• **Exercise**
Every line holding the string "computer" should be copied out of the listing.

• **Excerpted records**
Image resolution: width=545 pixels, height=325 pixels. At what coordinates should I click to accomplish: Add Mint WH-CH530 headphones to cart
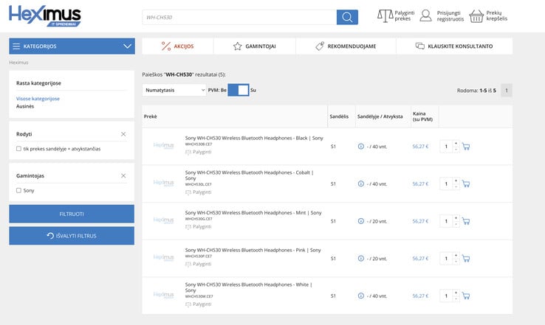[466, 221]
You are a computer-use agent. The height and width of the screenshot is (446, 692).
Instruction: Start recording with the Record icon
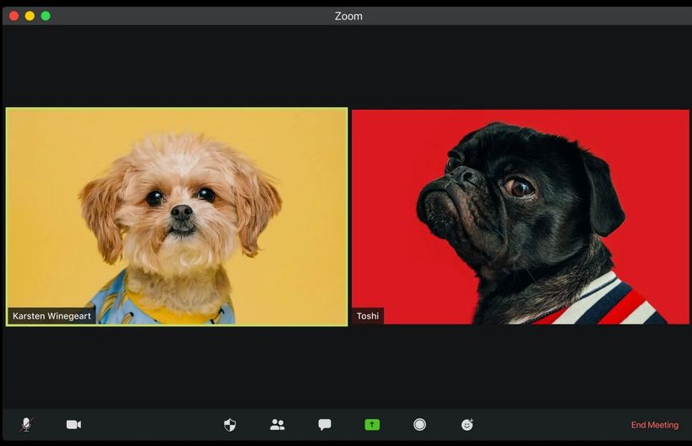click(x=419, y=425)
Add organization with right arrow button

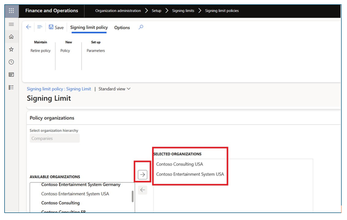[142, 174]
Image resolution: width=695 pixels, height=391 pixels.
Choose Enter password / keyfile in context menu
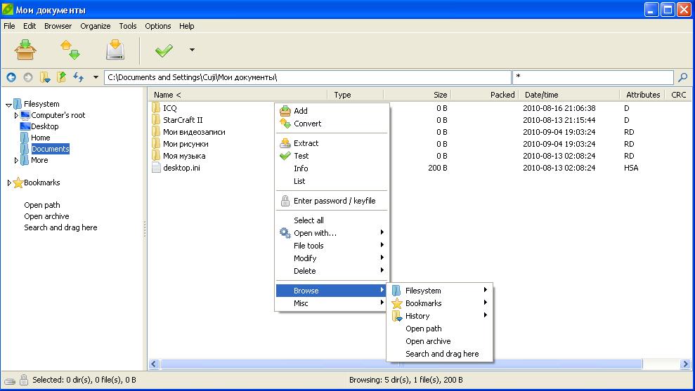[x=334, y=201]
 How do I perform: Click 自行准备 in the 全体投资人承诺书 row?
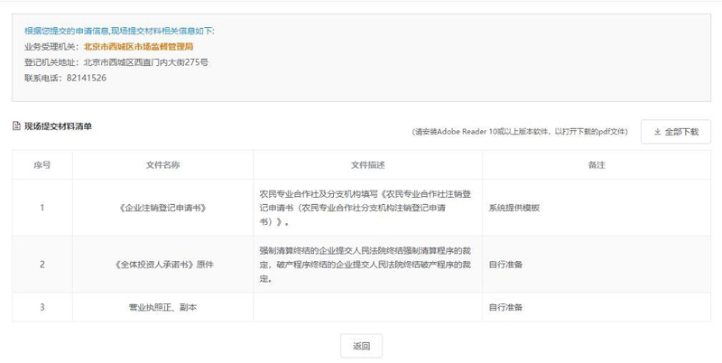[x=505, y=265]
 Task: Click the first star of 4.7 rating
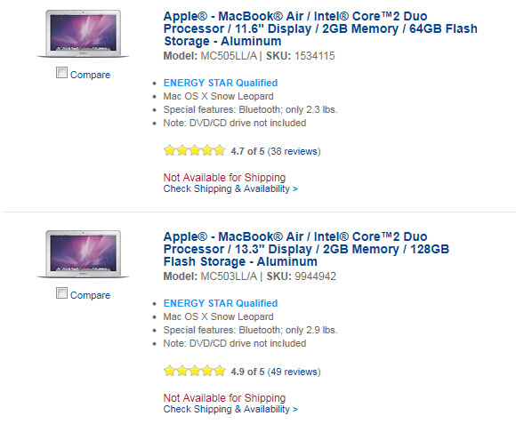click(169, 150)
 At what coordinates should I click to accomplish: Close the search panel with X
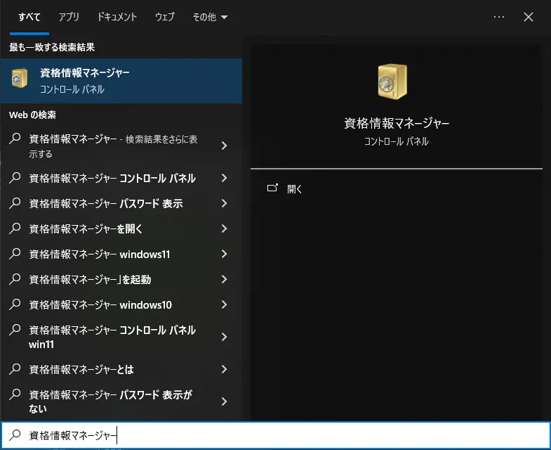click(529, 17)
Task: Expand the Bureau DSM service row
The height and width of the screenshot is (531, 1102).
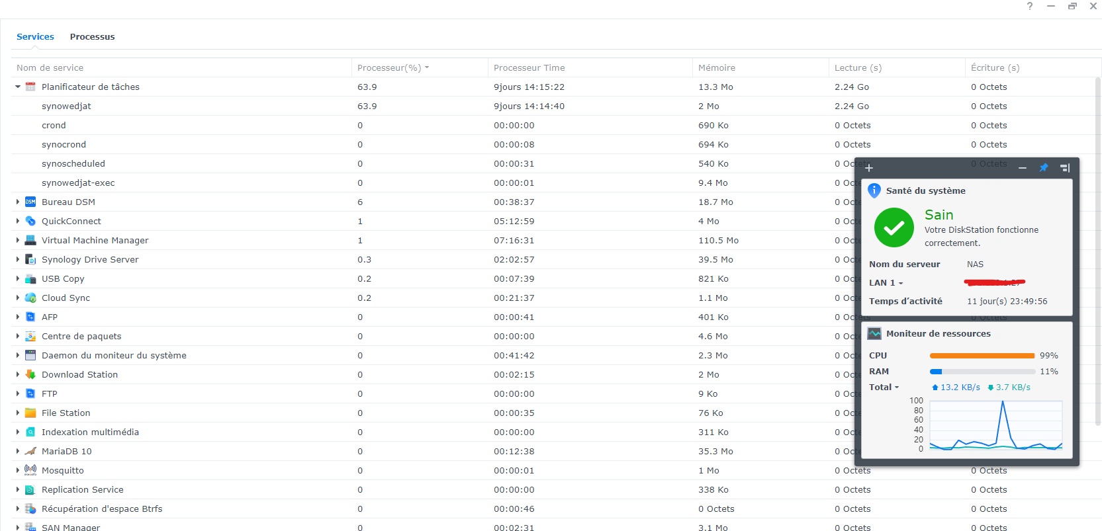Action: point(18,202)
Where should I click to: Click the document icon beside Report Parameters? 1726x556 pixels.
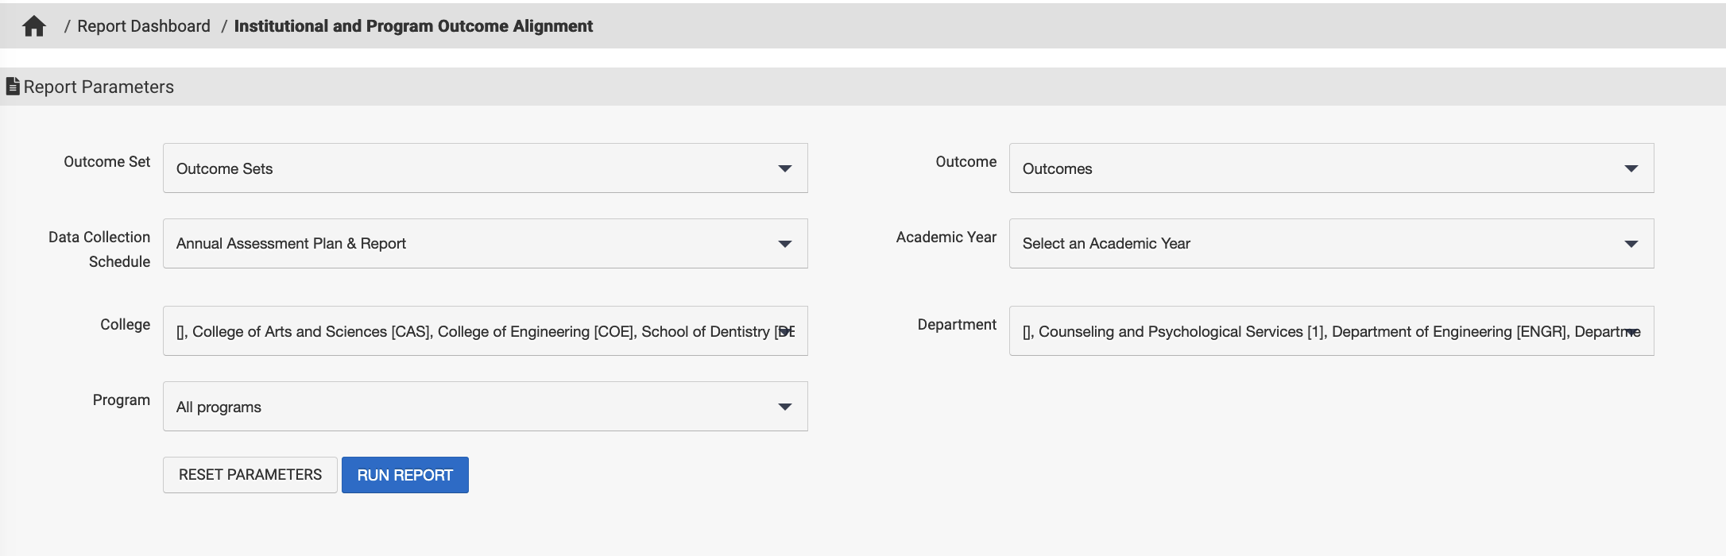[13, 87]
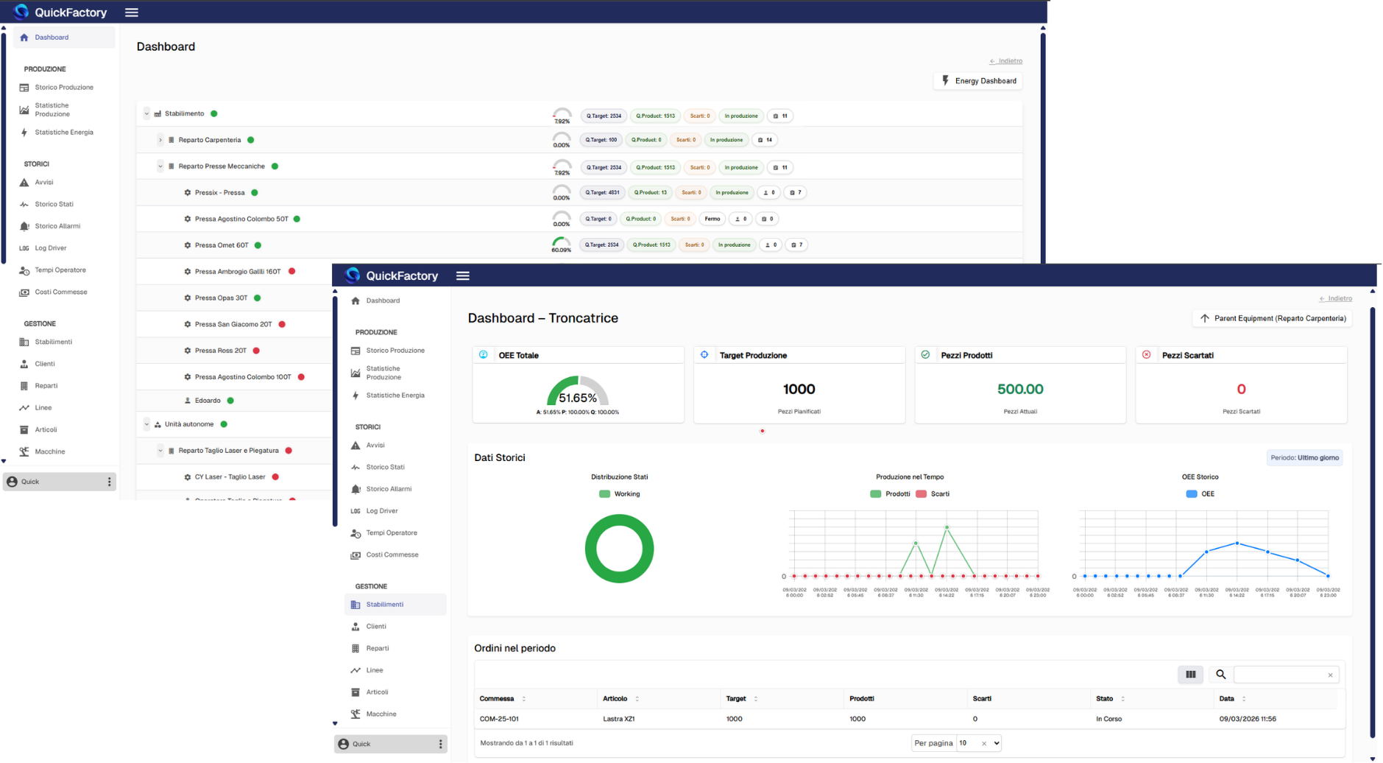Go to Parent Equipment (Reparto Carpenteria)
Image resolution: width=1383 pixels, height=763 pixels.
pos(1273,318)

...

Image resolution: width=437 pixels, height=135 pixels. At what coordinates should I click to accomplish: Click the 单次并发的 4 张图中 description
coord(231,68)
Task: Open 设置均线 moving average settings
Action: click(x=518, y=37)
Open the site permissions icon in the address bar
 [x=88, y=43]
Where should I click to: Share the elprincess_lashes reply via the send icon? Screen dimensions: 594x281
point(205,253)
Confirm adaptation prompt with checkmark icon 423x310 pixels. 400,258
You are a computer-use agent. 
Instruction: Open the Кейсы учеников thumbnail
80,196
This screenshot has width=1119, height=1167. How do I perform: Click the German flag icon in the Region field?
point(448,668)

• **Answer for the task**
You are a computer-use agent. The height and width of the screenshot is (446, 692).
You are a computer-use agent. 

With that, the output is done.